Data excerpts:
++++++++++
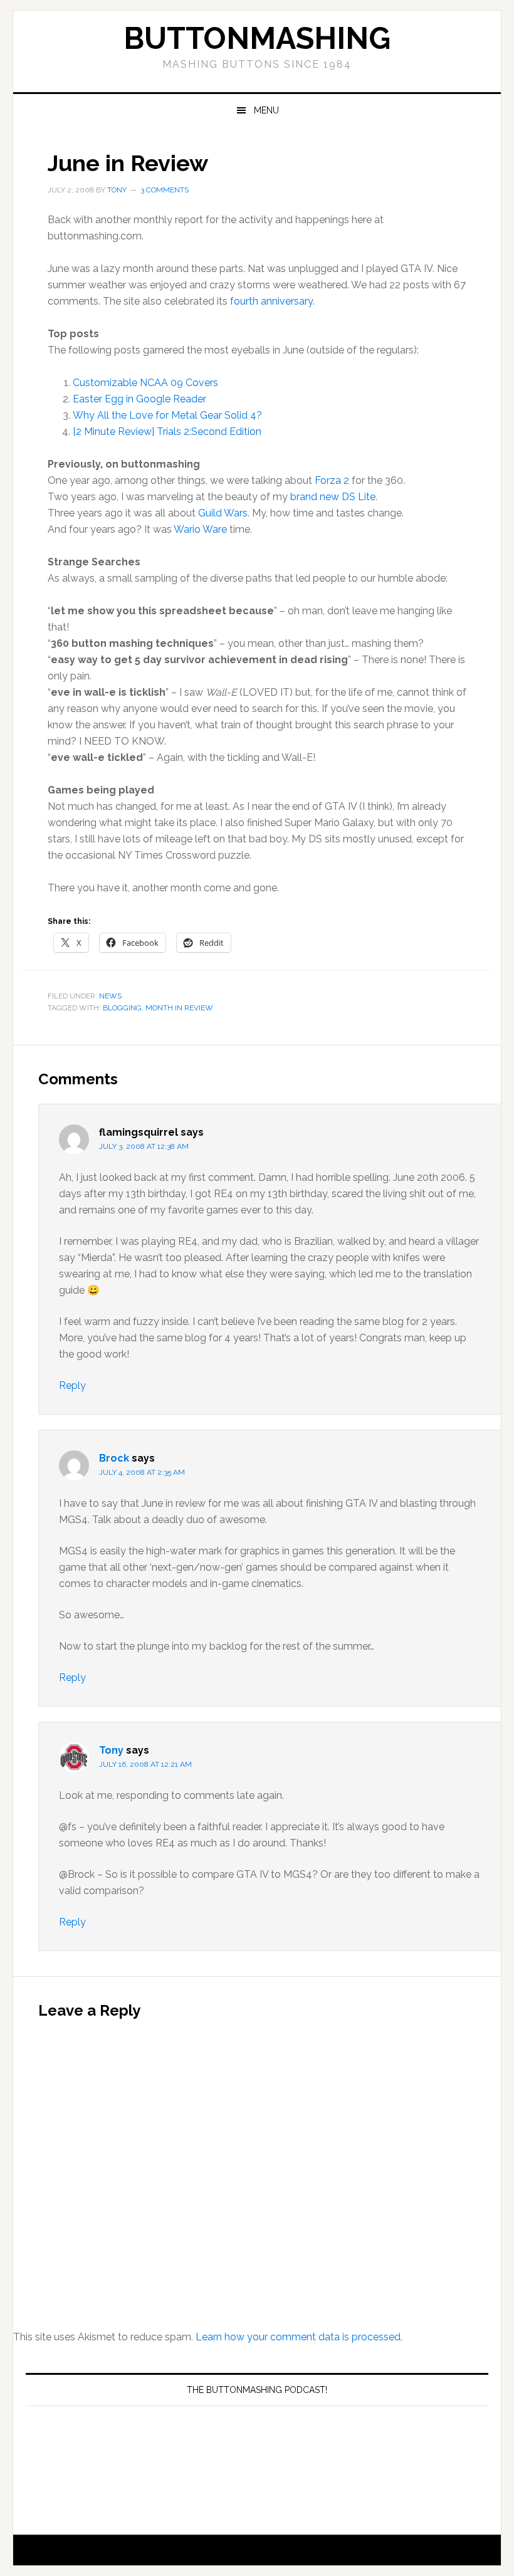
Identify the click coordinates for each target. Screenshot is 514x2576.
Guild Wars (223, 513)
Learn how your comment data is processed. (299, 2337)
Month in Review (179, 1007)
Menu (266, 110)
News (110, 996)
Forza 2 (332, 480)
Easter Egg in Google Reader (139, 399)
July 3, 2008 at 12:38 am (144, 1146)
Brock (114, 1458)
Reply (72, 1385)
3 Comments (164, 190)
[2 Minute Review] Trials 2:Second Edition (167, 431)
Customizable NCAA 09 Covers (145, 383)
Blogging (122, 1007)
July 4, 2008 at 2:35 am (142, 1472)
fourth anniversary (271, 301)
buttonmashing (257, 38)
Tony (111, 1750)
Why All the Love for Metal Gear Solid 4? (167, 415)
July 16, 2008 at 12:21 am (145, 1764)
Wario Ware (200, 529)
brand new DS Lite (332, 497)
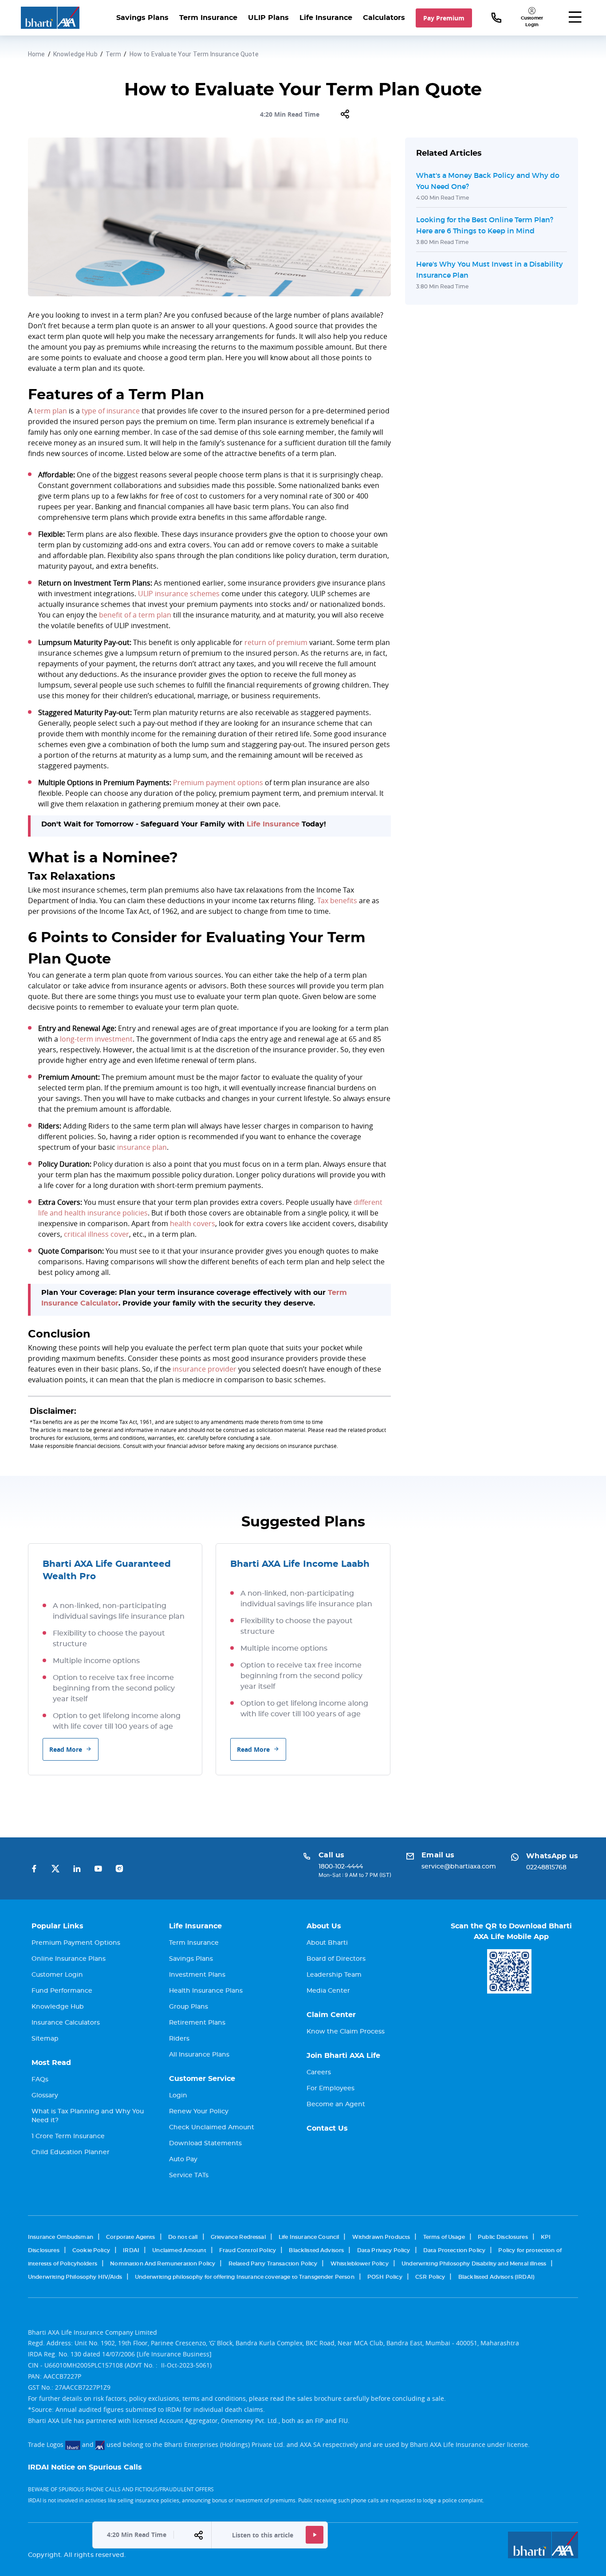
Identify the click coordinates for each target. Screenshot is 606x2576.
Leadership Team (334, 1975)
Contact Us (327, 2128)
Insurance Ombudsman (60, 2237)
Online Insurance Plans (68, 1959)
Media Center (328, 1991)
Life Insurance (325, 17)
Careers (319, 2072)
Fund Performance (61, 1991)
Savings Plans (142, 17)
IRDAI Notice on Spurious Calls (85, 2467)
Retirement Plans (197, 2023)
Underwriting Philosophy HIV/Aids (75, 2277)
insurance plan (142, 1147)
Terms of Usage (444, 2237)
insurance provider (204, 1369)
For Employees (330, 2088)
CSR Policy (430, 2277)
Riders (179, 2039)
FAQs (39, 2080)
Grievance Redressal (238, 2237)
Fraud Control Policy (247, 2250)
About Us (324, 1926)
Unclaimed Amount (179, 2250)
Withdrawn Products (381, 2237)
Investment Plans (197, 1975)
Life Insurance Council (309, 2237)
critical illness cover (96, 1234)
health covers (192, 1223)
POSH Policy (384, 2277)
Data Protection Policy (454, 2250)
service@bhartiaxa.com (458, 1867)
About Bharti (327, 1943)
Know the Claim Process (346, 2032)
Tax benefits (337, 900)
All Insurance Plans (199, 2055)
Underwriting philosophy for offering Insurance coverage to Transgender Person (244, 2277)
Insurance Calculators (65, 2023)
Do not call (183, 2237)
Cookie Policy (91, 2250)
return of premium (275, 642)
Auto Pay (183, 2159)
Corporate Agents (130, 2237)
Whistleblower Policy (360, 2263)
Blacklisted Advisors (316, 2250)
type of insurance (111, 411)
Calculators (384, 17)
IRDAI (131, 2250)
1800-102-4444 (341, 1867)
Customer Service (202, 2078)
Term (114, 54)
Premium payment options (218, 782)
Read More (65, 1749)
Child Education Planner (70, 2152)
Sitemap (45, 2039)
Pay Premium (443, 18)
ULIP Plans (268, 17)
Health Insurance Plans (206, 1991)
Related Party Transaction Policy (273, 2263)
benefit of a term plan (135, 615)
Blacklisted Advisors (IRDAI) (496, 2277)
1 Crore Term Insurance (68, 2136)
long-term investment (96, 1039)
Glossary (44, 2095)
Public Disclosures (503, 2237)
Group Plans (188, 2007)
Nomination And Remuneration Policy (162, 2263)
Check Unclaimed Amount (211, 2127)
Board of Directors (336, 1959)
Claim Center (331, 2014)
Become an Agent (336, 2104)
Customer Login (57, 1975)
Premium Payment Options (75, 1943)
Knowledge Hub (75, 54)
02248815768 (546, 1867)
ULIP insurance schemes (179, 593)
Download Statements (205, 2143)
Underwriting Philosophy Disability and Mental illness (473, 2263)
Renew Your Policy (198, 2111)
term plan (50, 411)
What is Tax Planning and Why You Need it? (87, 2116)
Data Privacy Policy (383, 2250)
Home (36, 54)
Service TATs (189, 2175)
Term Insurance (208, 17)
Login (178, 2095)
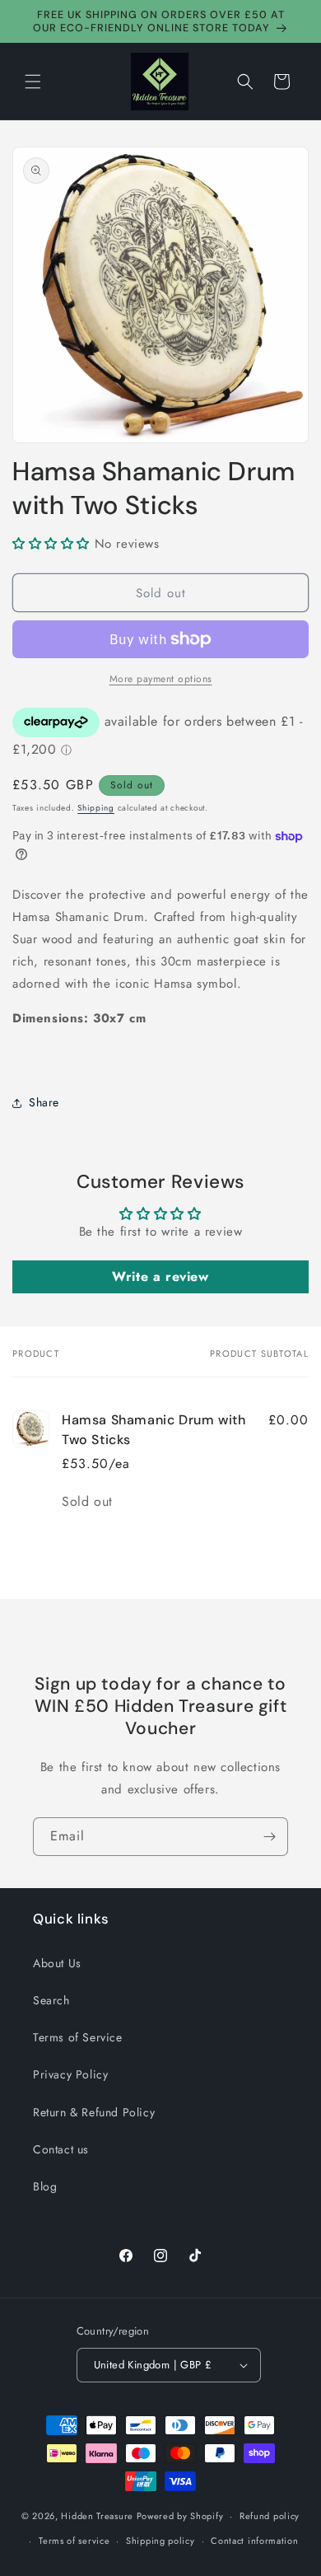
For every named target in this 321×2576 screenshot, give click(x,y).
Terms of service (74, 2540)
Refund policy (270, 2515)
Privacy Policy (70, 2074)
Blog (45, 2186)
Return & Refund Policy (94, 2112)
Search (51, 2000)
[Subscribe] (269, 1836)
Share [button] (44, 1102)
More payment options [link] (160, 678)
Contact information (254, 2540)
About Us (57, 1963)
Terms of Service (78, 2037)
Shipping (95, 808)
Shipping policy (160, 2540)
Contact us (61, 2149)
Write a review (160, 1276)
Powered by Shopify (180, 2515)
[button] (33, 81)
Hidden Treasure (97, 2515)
++++++++++
→ **WORK TO COMPLETE**: Set down all of the entries exactly. Leave the pictures out.

→ **OUTPUT OF THE TASK**:
Identify the click coordinates for each target. Screenshot is 514x2576.
Guild Wars (223, 513)
Learn how your comment data is processed. (299, 2337)
Month in Review (179, 1007)
Menu (266, 110)
News (110, 996)
Forza 2 (332, 480)
Easter Egg in Google Reader (139, 399)
July 3, 2008 at 12:38 am (144, 1146)
Brock (114, 1458)
Reply (72, 1385)
3 Comments (164, 190)
[2 Minute Review] Trials 2:Second Edition (167, 431)
Customizable NCAA 09 Covers (145, 383)
Blogging (122, 1007)
July 4, 2008 at 2:35 am (142, 1472)
fourth anniversary (271, 301)
buttonmashing (257, 38)
Tony (111, 1750)
Why All the Love for Metal Gear Solid 4? (167, 415)
July 16, 2008 at 12:21 am (145, 1764)
Wario Ware (200, 529)
brand new DS Lite (332, 497)
Identify the click coordinates for each target. Screenshot is 606x2576.
Leadership Team (334, 1975)
Contact Us (327, 2128)
Insurance Ombudsman (60, 2237)
Online Insurance Plans (68, 1959)
Media Center (328, 1991)
Life Insurance (325, 17)
Careers (319, 2072)
Fund Performance (61, 1991)
Savings Plans (142, 17)
IRDAI Notice on Spurious Calls (85, 2467)
Retirement Plans (197, 2023)
Underwriting Philosophy HIV/Aids (75, 2277)
insurance plan (142, 1147)
Terms of Usage (444, 2237)
insurance provider (204, 1369)
For Employees (330, 2088)
CSR Policy (430, 2277)
Riders (179, 2039)
FAQs (39, 2080)
Grievance Redressal (238, 2237)
Fraud Control Policy (247, 2250)
About Us (324, 1926)
Unclaimed Amount (179, 2250)
Withdrawn Products (381, 2237)
Investment Plans (197, 1975)
Life Insurance Council (309, 2237)
critical illness cover (96, 1234)
health covers (192, 1223)
POSH Policy (384, 2277)
Data Protection Policy (454, 2250)
service@bhartiaxa.com (458, 1867)
About Bharti (327, 1943)
Know the Claim Process (346, 2032)
Tax benefits (337, 900)
All Insurance Plans (199, 2055)
Underwriting philosophy for offering Insurance coverage to Transgender Person (244, 2277)
Insurance Calculators (65, 2023)
Do not call (183, 2237)
Cookie Policy (91, 2250)
return of premium (275, 642)
Auto Pay (183, 2159)
Corporate Agents (130, 2237)
Whistleblower Policy (360, 2263)
Blacklisted Advisors (316, 2250)
type of insurance (111, 411)
Calculators (384, 17)
IRDAI (131, 2250)
1800-102-4444 (341, 1867)
Customer Service (202, 2078)
Term (114, 54)
Premium payment options (218, 782)
Read More (65, 1749)
Child Education Planner (70, 2152)
Sitemap (45, 2039)
Pay Premium (443, 18)
ULIP Plans (268, 17)
Health Insurance Plans (206, 1991)
Related Party Transaction Policy (273, 2263)
benefit of a term plan (135, 615)
Blacklisted Advisors (IRDAI) (496, 2277)
1 Crore Term Insurance (68, 2136)
long-term investment (96, 1039)
Glossary (44, 2095)
Public Disclosures (503, 2237)
Group Plans (188, 2007)
Nomination And Remuneration Policy (162, 2263)
Check Unclaimed Amount (211, 2127)
Board of Directors (336, 1959)
Claim Center (331, 2014)
Become an Agent (336, 2104)
Customer Login (57, 1975)
Premium Payment Options (75, 1943)
Knowledge Hub (75, 54)
02248815768 (546, 1867)
ULIP insurance schemes (179, 593)
Download Statements (205, 2143)
Underwriting Philosophy Disability and Mental illness (473, 2263)
Renew Your Policy (198, 2111)
term plan (50, 411)
What is Tax Planning and Why You Need it? (87, 2116)
Data Privacy Policy (383, 2250)
Home (36, 54)
Service TATs (189, 2175)
Term Insurance (208, 17)
Login (178, 2095)
For every named target in this 321×2576 screenshot, give click(x,y).
Terms of service (74, 2540)
Refund policy (270, 2515)
Privacy Policy (70, 2074)
Blog (45, 2186)
Return & Refund Policy (94, 2112)
Search (51, 2000)
[Subscribe] (269, 1836)
Share [button] (44, 1102)
More payment options [link] (160, 678)
Contact information (254, 2540)
About Us (57, 1963)
Terms of Service (78, 2037)
Shipping (95, 808)
Shipping policy (160, 2540)
Contact us (61, 2149)
Write a review (160, 1276)
Powered by Shopify (180, 2515)
[button] (33, 81)
Hidden Treasure (97, 2515)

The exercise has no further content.